It's not often that The New Yorker does the gadget review. But here we have one -- Nicholson Baker breaking down the Kindle. The upshot? He's not a big fan. Why? Let me give you some of the money quotes. And also note the iPhone/iPod Touch recommendations at the end (where I added some useful links):
"The problem was not that the screen was in black-and-white; if it had really been black-and-white, that would have been fine. The problem was that the screen was gray. And it wasn’t just gray; it was a greenish, sickly gray. A postmortem gray. The resizable typeface, Monotype Caecilia, appeared as a darker gray. Dark gray on paler greenish gray was the palette of the Amazon Kindle [DC note: This is why I returned my Kindle]."

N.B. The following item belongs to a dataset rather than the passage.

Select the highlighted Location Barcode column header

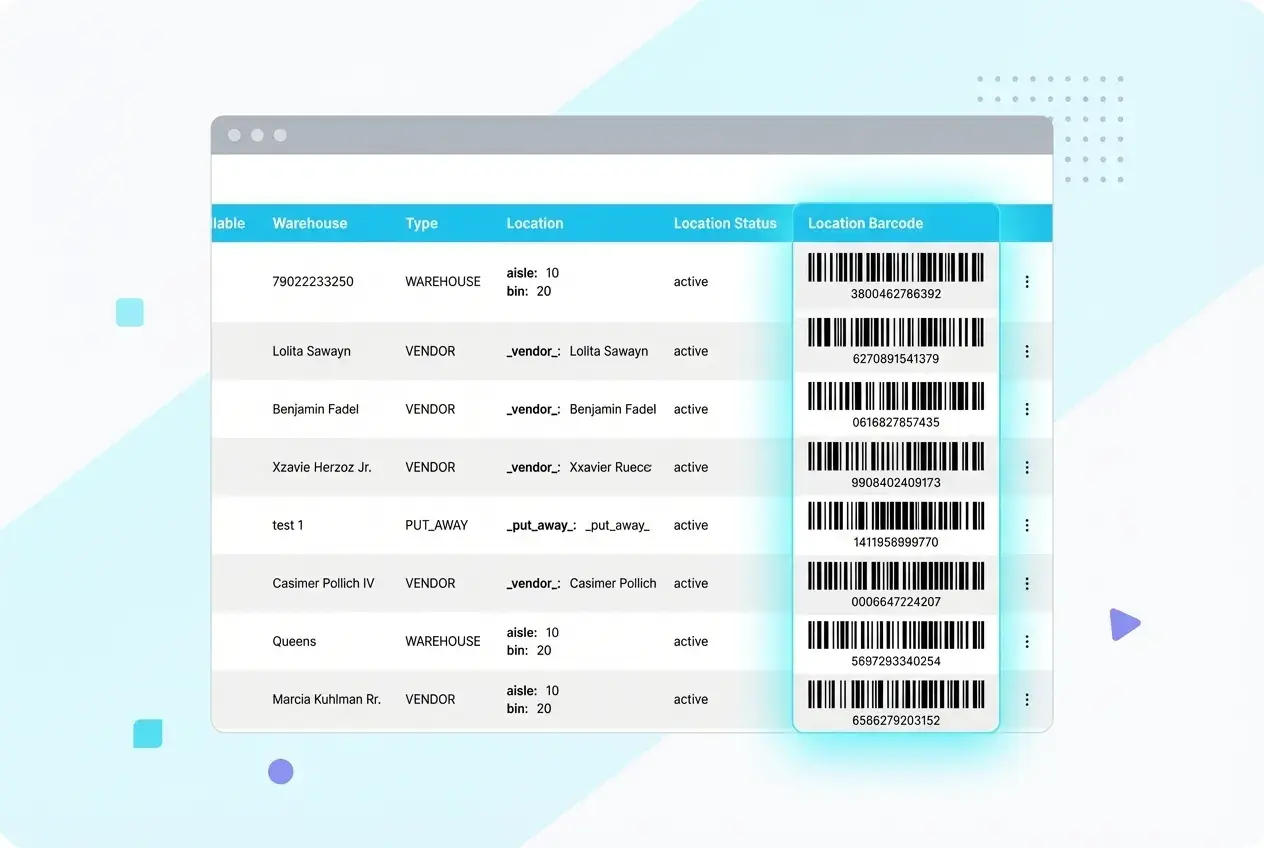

"Despite its smoother design, the Kindle 2 is, some say, harder to read than the Kindle 1. “I immediately noticed that the contrast was worse on the K2 than on my K1,” a reviewer named T. Ford wrote. One Kindler, Elizabeth Glass, began an online petition, asking Amazon to fix the contrast. “Like reading a wet newspaper,” according to petition-signer Louise Potter."
"Amazon, with its listmania lists and its sometimes inspired recommendations and its innumerable fascinating reviews, is very good at selling things. It isn’t so good, to date anyway, at making things. But, fortunately, if you want to read electronic books there’s another way to go. Here’s what you do. Buy an iPod Touch (it costs seventy dollars less than the Kindle 2, even after the Kindle’s price was recently cut), or buy an iPhone, and load the free “Kindle for iPod” application onto it."
"There are other ways to read books on the iPod, too. My favorite is the Eucalyptus application, by a Scottish software developer named James Montgomerie: for $9.99, you get more than twenty thousand public-domain books whose pages turn with a voluptuous grace. There’s also the Iceberg Reader, by ScrollMotion, with fixed page numbers, and a very popular app called Stanza. In Stanza, you can choose the colors of the words and of the page, and you can adjust the brightness with a vertical thumb swipe as you read... Forty million iPod Touches and iPhones are in circulation, and most people aren’t reading books on them. But some are. The nice thing about this machine is (a) it’s beautiful, and (b) it’s not imitating anything. It’s not trying to be ink on paper. It serves a night-reading need, which the lightless Kindle doesn’t."